U.S. commanders have been surprised at the paucity of stiff resistance, particularly from the Republican Guard, as U.S. forces charged toward Baghdad. Although some U.S. military officials asserted that the 70,000-soldier Republican Guard was a largely broken force, others warned that Guard units still could pose a threat to U.S. troops massing outside Baghdad.
McChrystal said two of the Guard's six divisions have been destroyed and the other four are "significantly degraded," although he added that the exact condition and number of the remaining forces were unclear. Some U.S. officials have noted that elements of the four remaining Guard divisions have been trying to circle around the city in recent days to challenge front-line U.S. units on the southern approaches. Many Guard soldiers also may have retreated into Baghdad with the apparent intention of luring U.S. forces into urban combat.
With Baghdad's outer defenses in a state of apparent collapse, Army and Marine war planners met Friday to coordinate options for the capital itself. Although they focused on replenishing extended front-line troops, U.S. commanders were eager to take advantage of what they saw as a new situation. "We have to get ahead of it, and that's what we're trying to do," said Col. Fred Milburn, who coordinates planning for the Marines. "The situation is dynamic right now.
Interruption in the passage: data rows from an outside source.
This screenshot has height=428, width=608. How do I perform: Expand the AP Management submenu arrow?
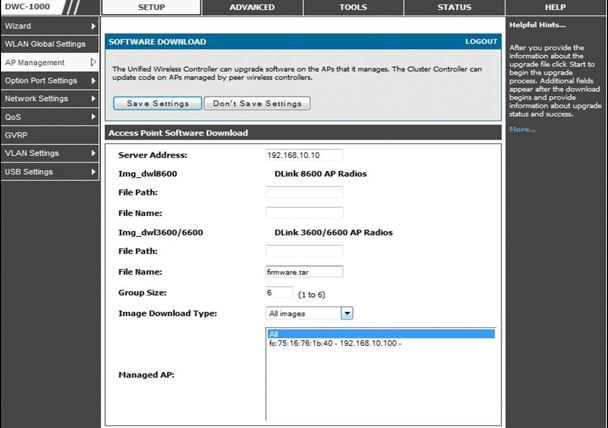(x=93, y=62)
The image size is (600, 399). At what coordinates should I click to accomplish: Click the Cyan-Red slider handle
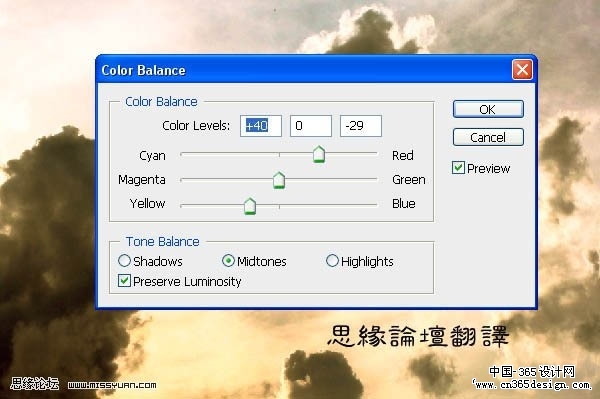319,155
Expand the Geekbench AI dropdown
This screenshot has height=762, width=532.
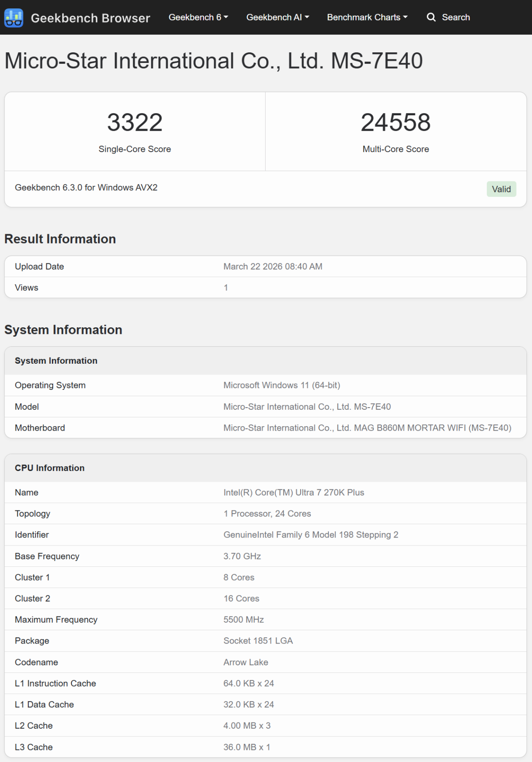pyautogui.click(x=278, y=17)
We see opportunity, and we want to take advantage of it."
Commanders said they are reluctant to enter the city in force, fearing that urban combat in the sprawling city would be a treacherous and bloody undertaking. As a consequence, military officials in Washington said the Army and Marine forces arriving on Baghdad's outskirts will form a cordon around the city and mount targeted raids, rather than try immediately to seize control of the entire capital.
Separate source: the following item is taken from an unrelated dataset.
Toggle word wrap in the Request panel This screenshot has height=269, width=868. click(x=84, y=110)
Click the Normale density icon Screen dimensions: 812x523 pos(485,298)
"The hope is that Baghdad doesn't turn out to be a larger version of Basra," a senior official said, referring to Iraq's second-largest city, where hundreds of die-hard militiamen and Hussein loyalists have held off thousands of British troops for nearly two weeks.
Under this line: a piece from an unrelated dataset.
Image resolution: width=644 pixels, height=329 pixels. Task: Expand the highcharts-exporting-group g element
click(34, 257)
Fueling fears of urban combat is the presence of the Special Republican Guard, paramilitary forces and troops from Hussein's secret police in the center of the city. The Special Republican Guard, commanded by Hussein's younger son, Qusay, is a force of between 15,000 and 25,000 trained in urban warfare.
Marines Meet Resistance
As the Marines advanced on Baghdad from the southeast, they were challenged by a contingent of Iraqi forces that had regrouped on the outskirts of the capital, attacking with ferocity and coordination -- and reminding the Americans that resistance could get stiffer as they enter the capital. An estimated 2,000 Iraqi troops, Republican Guard, regular army and paramilitary fighters, held up the Marines for hours with a hail of rocket-propelled grenades and small-arms fire. The Iraqi defenders took out three U.S. tanks and forced two U.S. attack helicopters to the ground, according to reports reaching Marine headquarters.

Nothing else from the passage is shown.